Your objective: The lines to be extracted begin at the line containing "Expand the cell type list arrow" and end at the last line of the data below; copy them exactly and leave out the pictures.

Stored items
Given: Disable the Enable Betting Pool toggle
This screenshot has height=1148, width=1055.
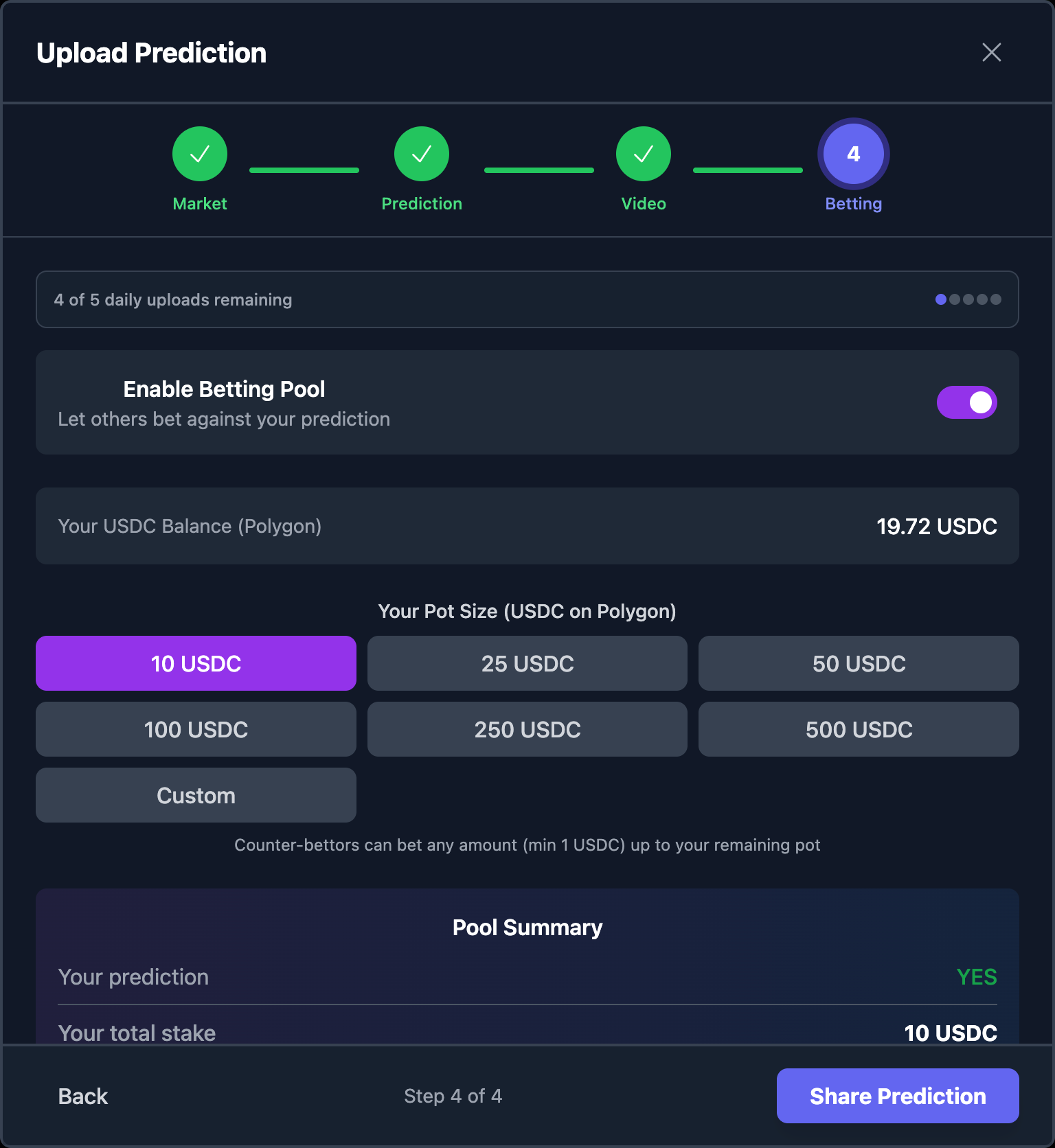Looking at the screenshot, I should click(967, 402).
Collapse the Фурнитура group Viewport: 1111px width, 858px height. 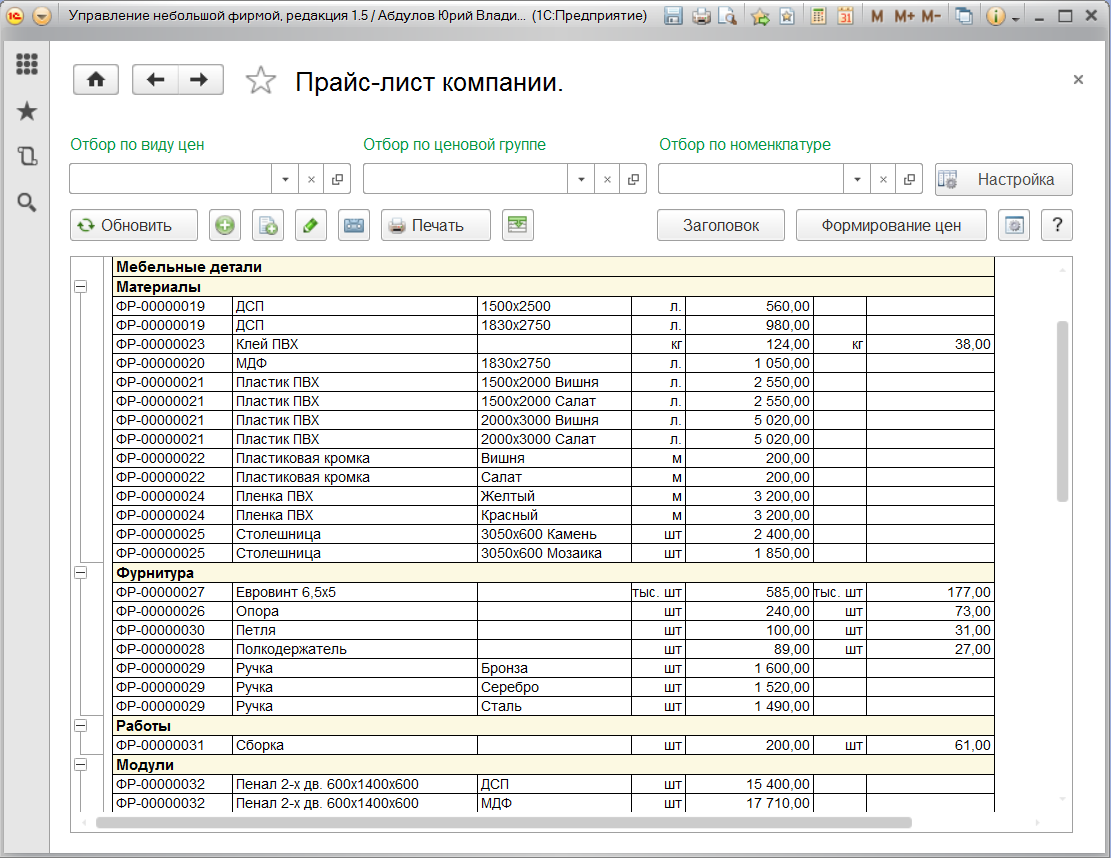(x=80, y=573)
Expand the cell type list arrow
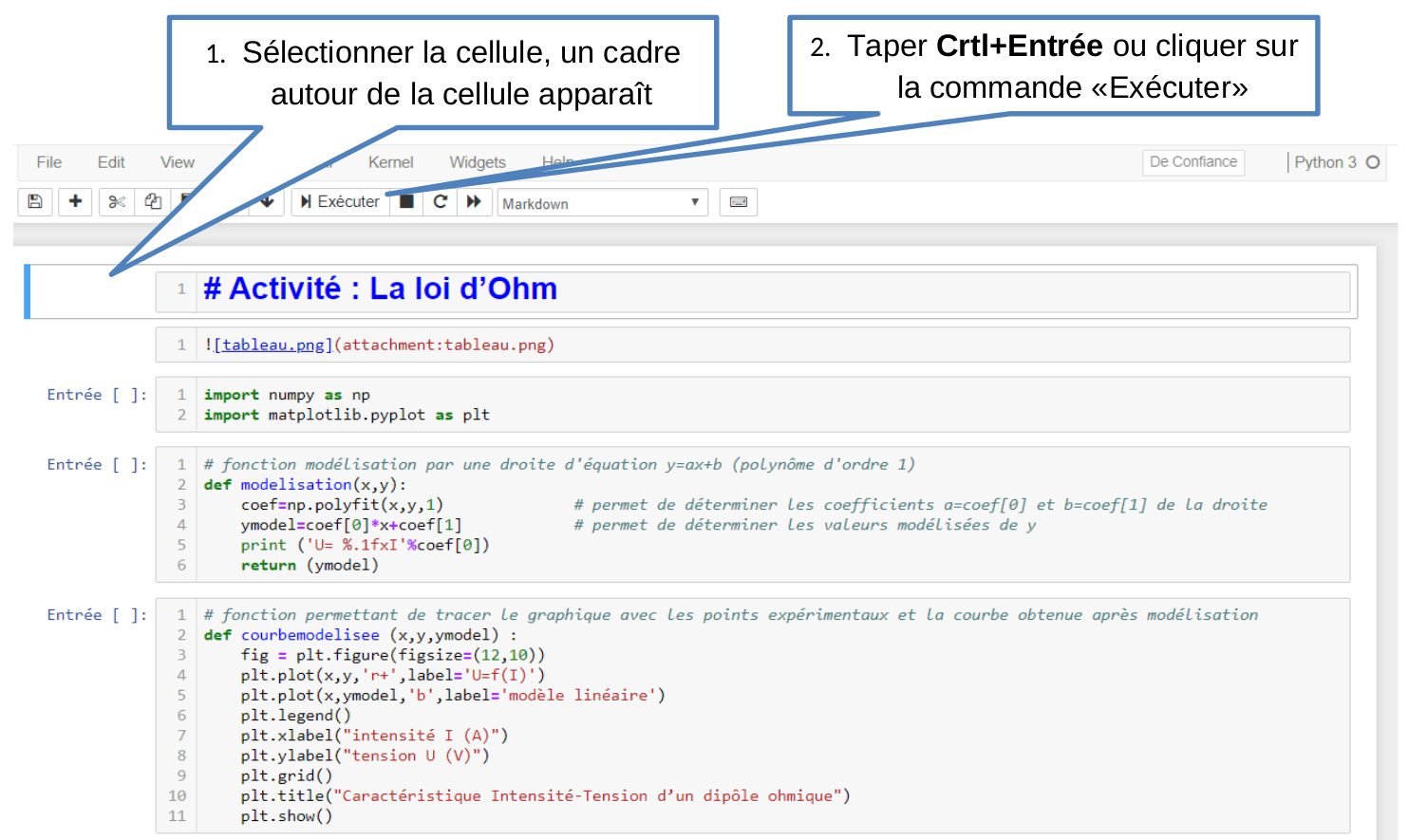The width and height of the screenshot is (1427, 840). pyautogui.click(x=695, y=202)
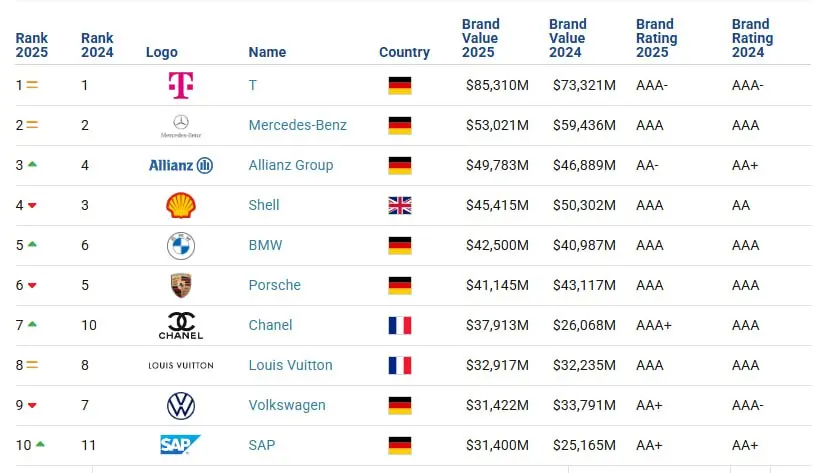Click the Porsche crest logo
The image size is (819, 473).
(180, 285)
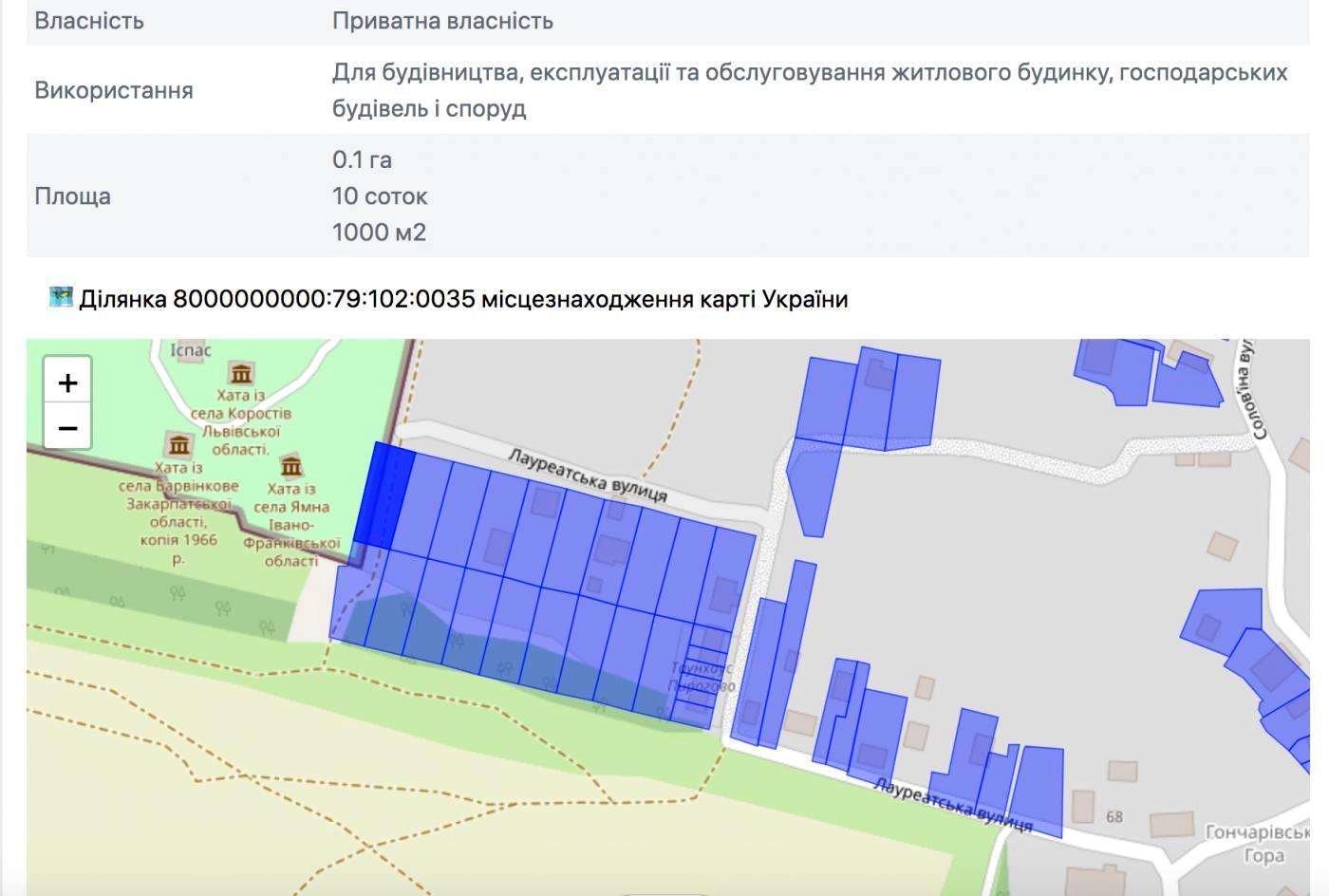
Task: Click the 1000 м2 area value
Action: point(379,233)
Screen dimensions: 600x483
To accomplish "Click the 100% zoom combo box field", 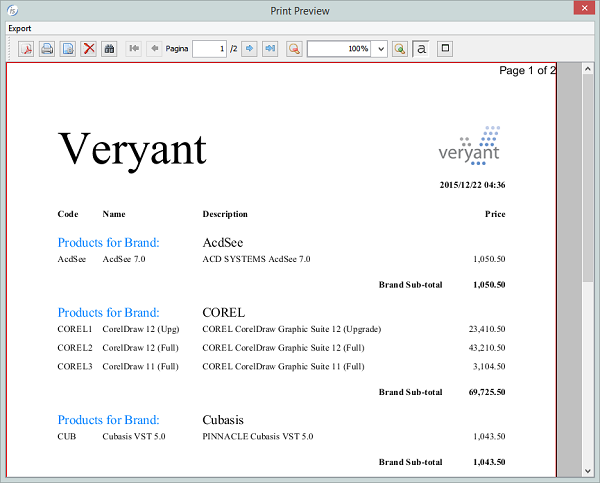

Result for this task:
Expand the cell type list arrow
The width and height of the screenshot is (1427, 840). pyautogui.click(x=695, y=202)
Click the Porsche crest logo
The image size is (819, 473).
(180, 285)
Task: Click the 1000 м2 area value
Action: point(379,233)
Screen dimensions: 600x483
To accomplish "Click the 100% zoom combo box field", 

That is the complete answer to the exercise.